More than 160 Tibetans were detained after hundreds of people stormed and set fire to a Chinese-owned slaughterhouse on Aug. 5, 2005, in Manikengo (in Chinese, Manigange) township in Kardze (Ganzi) Tibetan Autonomous Prefecture in what is now Sichuan, sources said.
Scores of police and security forces rushed to the slaughterhouse, in 2004 by a Chinese entrepreneur and his partner, a county official, the said.
Man released after going blind
All but six of the Tibetans were released, although when they were released was unclear.
The six men held in a Dege County jail have been identified as Sherab Yeshi, aged around 70; Sogya [one name], aged around 50; Dawa [one name], aged around 30; Dawa, aged around 50; and two other men about whom no details were available.
Only Sogya was released after he became blind as a result of beatings and an untreated infection, acording to several sources.
Government officials declined to comment on the case or the fire, and whether any of the six have been officially charged, tried, or sentenced was unknown.
The slaughterhouse, known to Tibetan residents as the Manikengo slaughterhouse, is said to be registered as the Dege Longsheng Yak LLC, a subsidiary of Chengdu Ganzi Longsheng Meizi Yak Ltd. Inc.
According to the official Ganzi Net news Web site, attendees at the Oct. 17, 2004 opening ceremony included Deputy Governor of Ganzi Tibetan Autonomous Prefecture Tao He, Deputy Chairman of the Ganzi People’s Congress Dan Zen Luo Bo, Director of the Ganzi Bureau of the Animal Husbandry Abeng [one name], and Dege County Magistrate Jingqiang Zhao.
Locals angry over slaughterhouse
The crowd that converged on the building last August appears to have been especially large because the incident occurred during the annual Tibetan horse race festival, which attracts thousands of people, the sources said.
The Tibetans, some of whom said they were angry because they had been pressured to sell their animals for slaughter at below-market prices, broke into the building and found what they described as a large number of animals, including dogs and horses, the sources said.
They freed all the animals and set fire to the building, sources said. Whether the building was completely razed or badly damaged was unclear.
Accounts of the incident offer a rare glimpse of tensions between ethnic Tibetans and Chinese authorities in this remote and undeveloped region, under the administration of Sichuan province since 1949.

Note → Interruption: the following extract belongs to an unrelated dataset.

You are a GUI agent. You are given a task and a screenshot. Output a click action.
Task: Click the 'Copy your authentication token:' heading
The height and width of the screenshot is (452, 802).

Friction over the existence of the slaughterhouse is said to have been escalating for more than a year, with monastic leaders trying to buy the property and the Chinese owners refusing to sell it. At one stage in 2004, local residents said, the Tibetan community organized a boycott of the slaughterhouse.
“It was ordered that the local Tibetan nomads should sell animals to the laughterhouse at a reduced rate, but no local Tibetan nomads sold animals to the slaughterhouse,” one source said.
“The local Tibetans didn’t like the idea of huge slaughterhouse in Dege county, [and] it had no business last year. Neighboring Pawon [in Chinese, Babeng] township planned to sell them about 300 yaks, but the local nomads of Manikengo objected and the proposal was withdrawn.”
Kalsang Rinpoche, reincarnate lama of Dzongchen Monastery, and Khenpo Sherab Sangpo, abbot of Golok Seda Buddhist Center, together offered to buy the slaughterhouse for 100,000 yuan, one source said, but the owners refused to sell.
RFA reporters were unable to locate the owners of the slaughterhouse for comment.